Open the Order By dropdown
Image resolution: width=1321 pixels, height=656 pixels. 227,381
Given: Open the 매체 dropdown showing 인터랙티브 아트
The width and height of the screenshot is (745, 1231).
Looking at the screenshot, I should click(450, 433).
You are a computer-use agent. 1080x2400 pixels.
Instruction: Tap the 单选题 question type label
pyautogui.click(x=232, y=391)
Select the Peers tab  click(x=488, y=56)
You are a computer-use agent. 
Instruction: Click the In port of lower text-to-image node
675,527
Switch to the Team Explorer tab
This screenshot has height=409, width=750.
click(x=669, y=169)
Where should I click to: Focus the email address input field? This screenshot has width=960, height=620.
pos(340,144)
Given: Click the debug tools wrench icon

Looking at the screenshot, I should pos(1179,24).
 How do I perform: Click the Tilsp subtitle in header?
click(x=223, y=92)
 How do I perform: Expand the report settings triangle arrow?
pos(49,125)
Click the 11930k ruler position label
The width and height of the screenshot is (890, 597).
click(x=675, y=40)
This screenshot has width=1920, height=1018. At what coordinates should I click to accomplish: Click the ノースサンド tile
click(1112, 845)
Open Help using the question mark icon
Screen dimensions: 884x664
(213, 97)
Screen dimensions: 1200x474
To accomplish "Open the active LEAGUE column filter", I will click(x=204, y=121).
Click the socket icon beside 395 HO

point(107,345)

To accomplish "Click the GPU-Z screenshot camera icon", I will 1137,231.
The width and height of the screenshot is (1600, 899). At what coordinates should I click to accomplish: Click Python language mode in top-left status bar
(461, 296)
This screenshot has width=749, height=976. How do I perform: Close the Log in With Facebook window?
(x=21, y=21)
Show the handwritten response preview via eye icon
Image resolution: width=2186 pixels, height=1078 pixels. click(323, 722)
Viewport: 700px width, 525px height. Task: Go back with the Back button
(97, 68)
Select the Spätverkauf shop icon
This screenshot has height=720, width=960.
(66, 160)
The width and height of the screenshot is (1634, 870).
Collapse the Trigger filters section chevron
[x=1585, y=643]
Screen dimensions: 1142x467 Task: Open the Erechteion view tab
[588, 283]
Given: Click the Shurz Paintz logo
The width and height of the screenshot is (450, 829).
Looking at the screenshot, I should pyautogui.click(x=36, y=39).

_EXERCISE DESCRIPTION_: Exactly reproduce every line of the data above.

_RESULT OF THIS TASK_:
Open the Order By dropdown
Image resolution: width=1321 pixels, height=656 pixels. 227,381
Given: Open the 매체 dropdown showing 인터랙티브 아트
The width and height of the screenshot is (745, 1231).
Looking at the screenshot, I should click(450, 433).
You are a computer-use agent. 1080x2400 pixels.
Instruction: Tap the 单选题 question type label
pyautogui.click(x=232, y=391)
Select the Peers tab  click(x=488, y=56)
You are a computer-use agent. 
Instruction: Click the In port of lower text-to-image node
675,527
Switch to the Team Explorer tab
This screenshot has height=409, width=750.
click(x=669, y=169)
Where should I click to: Focus the email address input field? This screenshot has width=960, height=620.
pos(340,144)
Given: Click the debug tools wrench icon

Looking at the screenshot, I should pos(1179,24).
 How do I perform: Click the Tilsp subtitle in header?
click(x=223, y=92)
 How do I perform: Expand the report settings triangle arrow?
pos(49,125)
Click the 11930k ruler position label
The width and height of the screenshot is (890, 597).
click(x=675, y=40)
This screenshot has width=1920, height=1018. At what coordinates should I click to accomplish: Click the ノースサンド tile
click(1112, 845)
Open Help using the question mark icon
Screen dimensions: 884x664
(213, 97)
Screen dimensions: 1200x474
To accomplish "Open the active LEAGUE column filter", I will click(x=204, y=121).
Click the socket icon beside 395 HO

point(107,345)

To accomplish "Click the GPU-Z screenshot camera icon", I will 1137,231.
The width and height of the screenshot is (1600, 899). At what coordinates should I click to accomplish: Click Python language mode in top-left status bar
(461, 296)
This screenshot has width=749, height=976. How do I perform: Close the Log in With Facebook window?
(x=21, y=21)
Show the handwritten response preview via eye icon
Image resolution: width=2186 pixels, height=1078 pixels. click(323, 722)
Viewport: 700px width, 525px height. Task: Go back with the Back button
(97, 68)
Select the Spätverkauf shop icon
This screenshot has height=720, width=960.
(66, 160)
The width and height of the screenshot is (1634, 870).
Collapse the Trigger filters section chevron
[x=1585, y=643]
Screen dimensions: 1142x467 Task: Open the Erechteion view tab
[588, 283]
Given: Click the Shurz Paintz logo
The width and height of the screenshot is (450, 829).
Looking at the screenshot, I should pyautogui.click(x=36, y=39).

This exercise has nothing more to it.